_Doel van oefening_: Vervang in de lijst "screenshot" door "screen capture" in de regels beginnend bij de regel met "Enable the Save File checkbox" en eindigend bij de regel met "pyautogui.click(x=880, y=167)", en geef alleen die regels weer, verder ongewijzigd. Laat de afbeeldingen daarbij weg.

_Aangeleverde gegevens_:
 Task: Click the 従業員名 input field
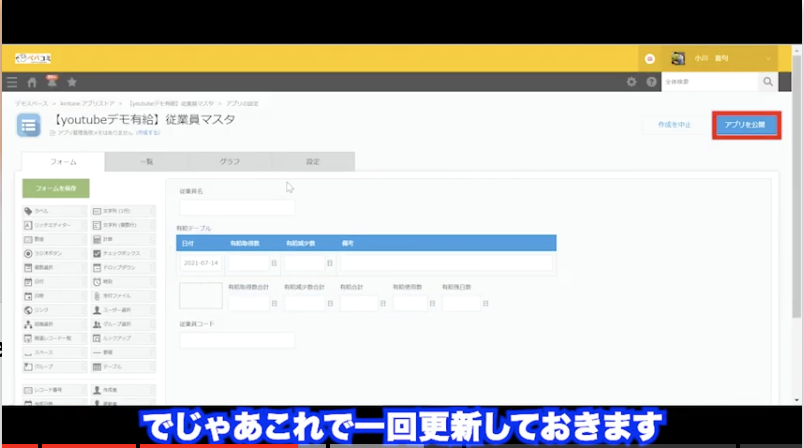pos(237,207)
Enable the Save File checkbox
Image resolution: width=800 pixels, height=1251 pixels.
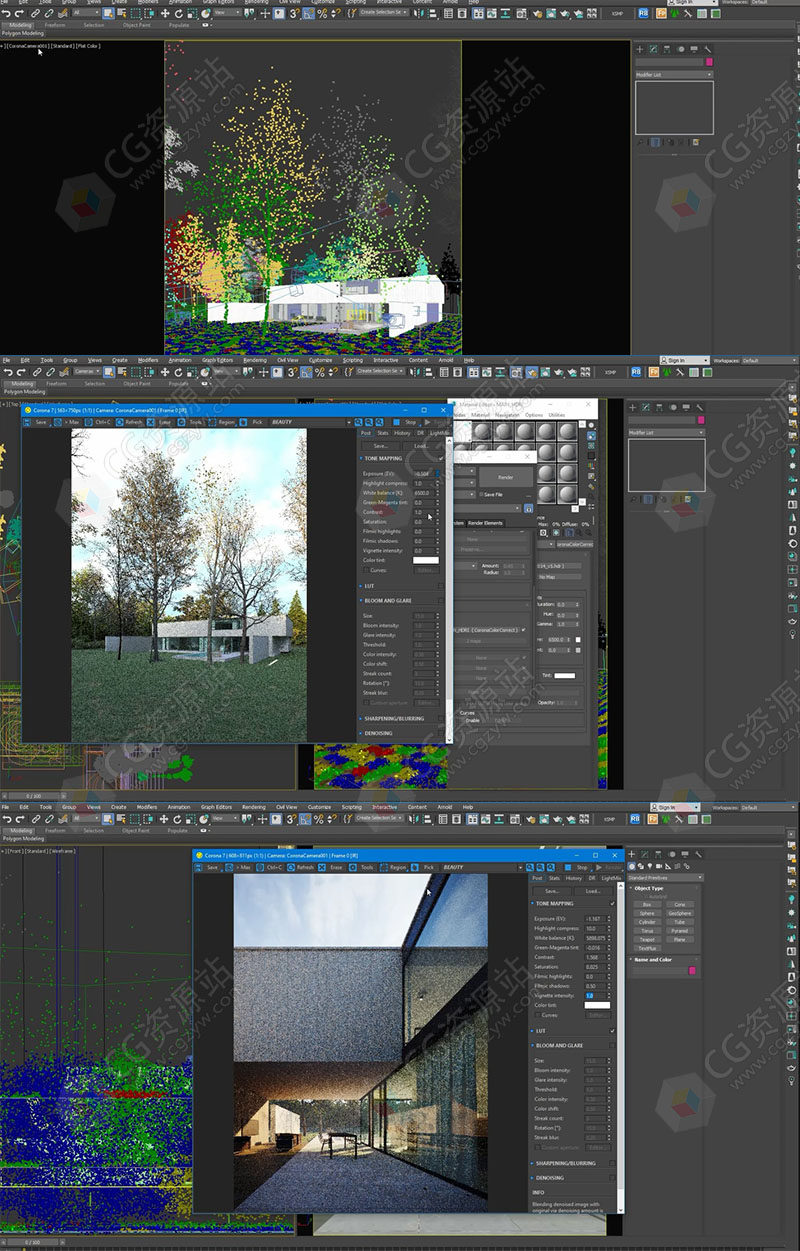click(481, 494)
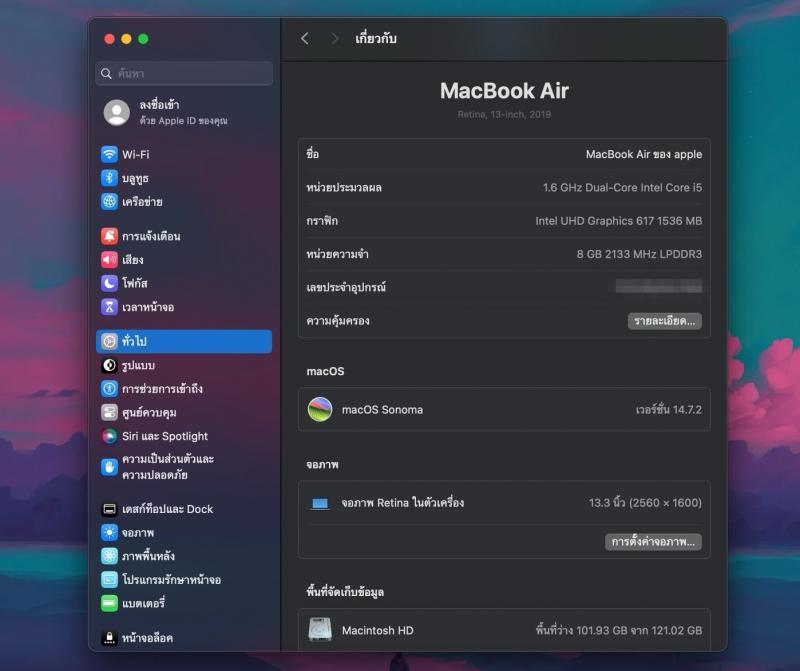Click การตั้งค่าจอภาพ... display settings button

[653, 541]
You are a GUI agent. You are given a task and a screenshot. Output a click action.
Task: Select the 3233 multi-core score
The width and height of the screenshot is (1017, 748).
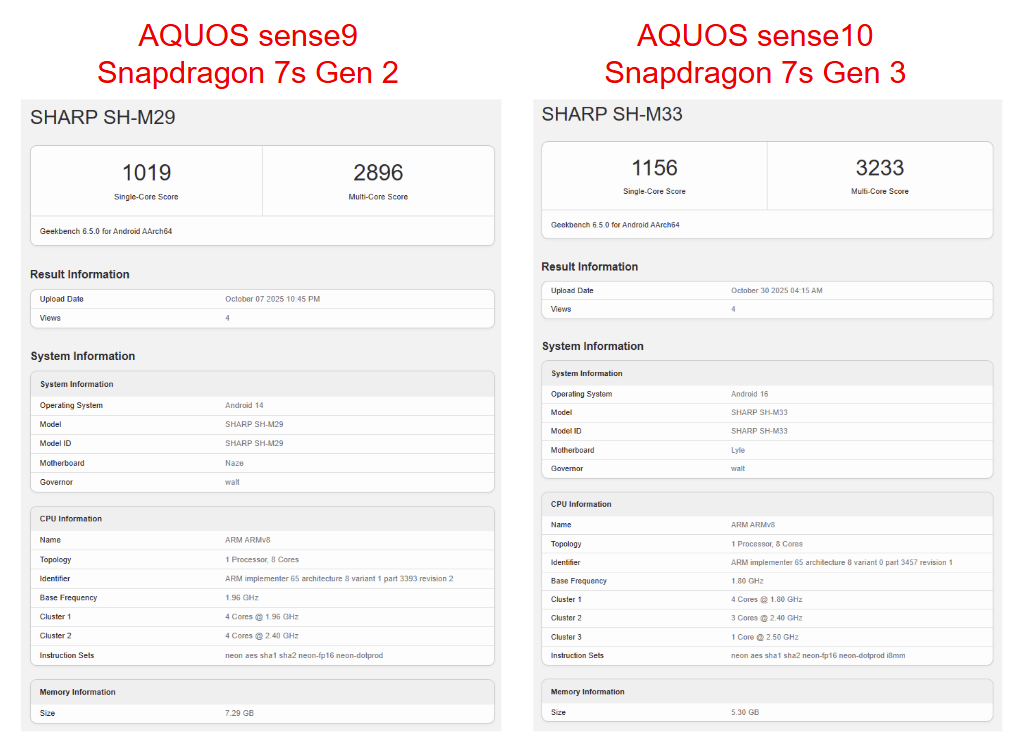pyautogui.click(x=880, y=167)
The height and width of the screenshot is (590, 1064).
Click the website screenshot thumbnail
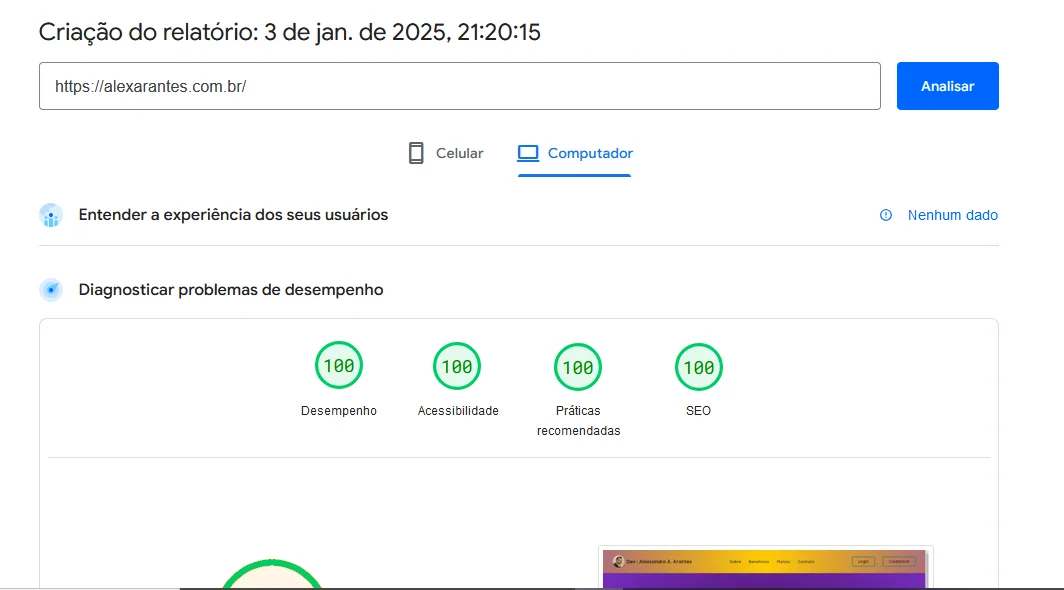765,568
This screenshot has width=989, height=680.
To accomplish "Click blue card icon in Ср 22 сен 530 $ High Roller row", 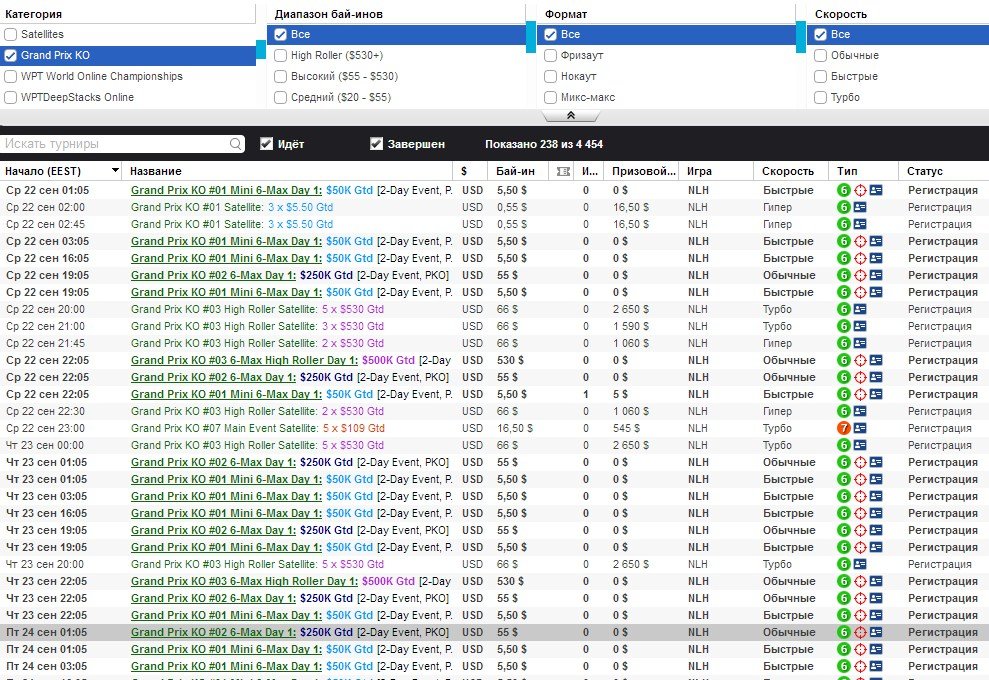I will tap(876, 360).
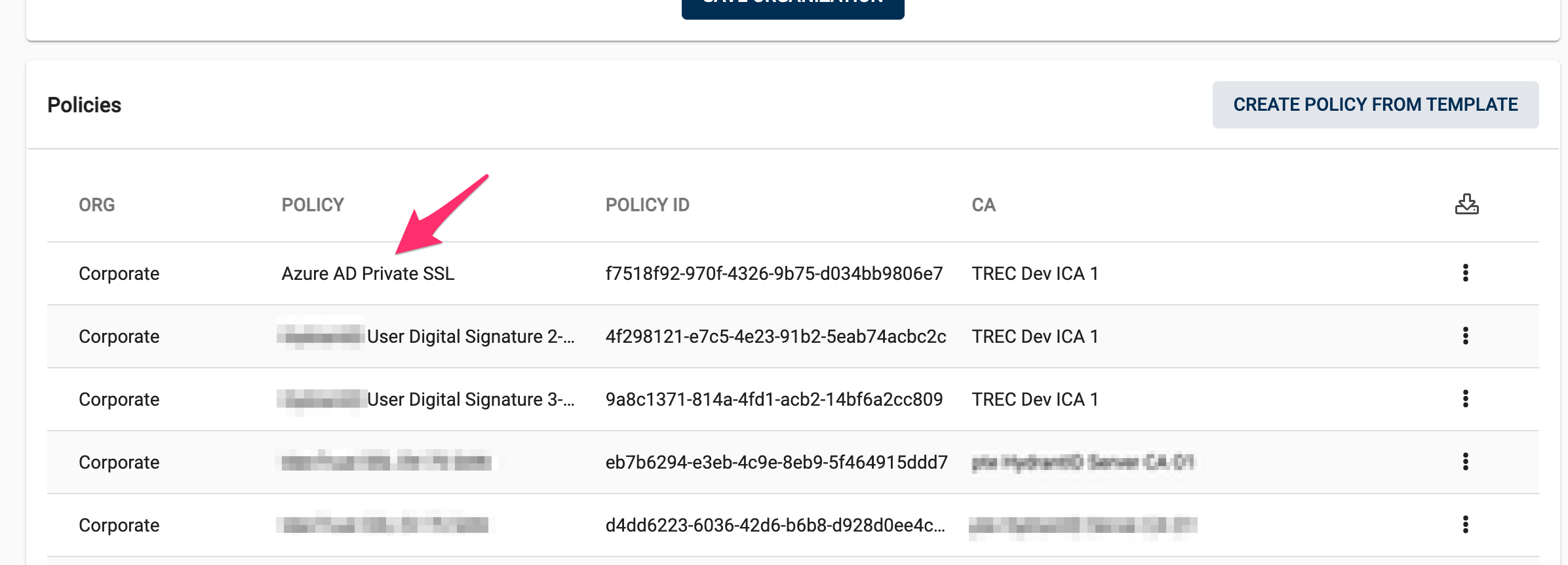Select the User Digital Signature 2 policy row
Viewport: 1568px width, 565px height.
469,336
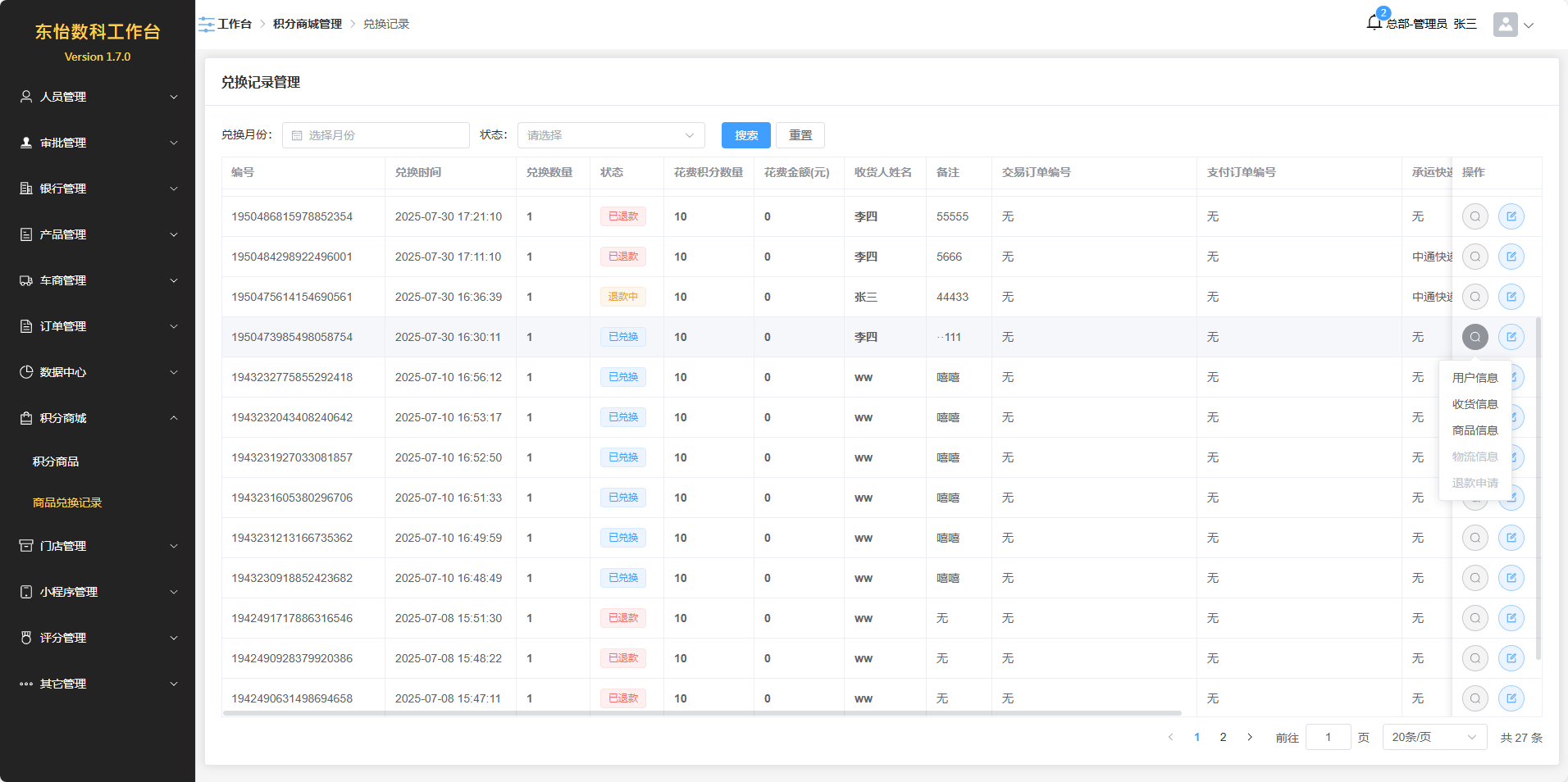Click next page arrow in pagination
Viewport: 1568px width, 782px height.
(x=1249, y=737)
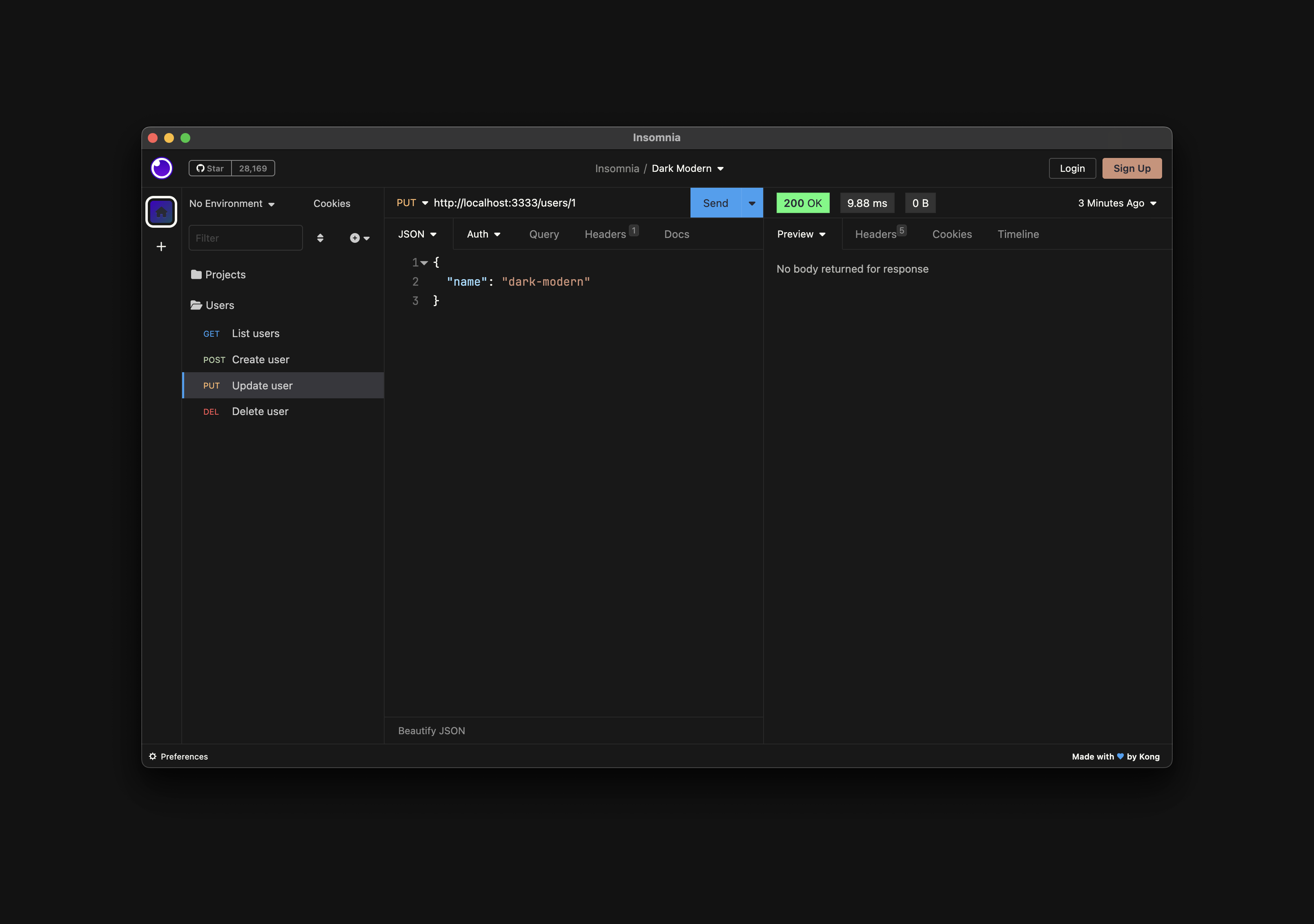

_Antwoord op opdracht_:
Enable the Save File checkbox
Image resolution: width=800 pixels, height=1251 pixels.
click(481, 494)
Click การตั้งค่าจอภาพ... display settings button

[653, 541]
You are a GUI agent. You are given a task and a screen capture. Output a click action.
Task: Select the 3233 multi-core score
The width and height of the screen capture is (1017, 748).
pyautogui.click(x=880, y=167)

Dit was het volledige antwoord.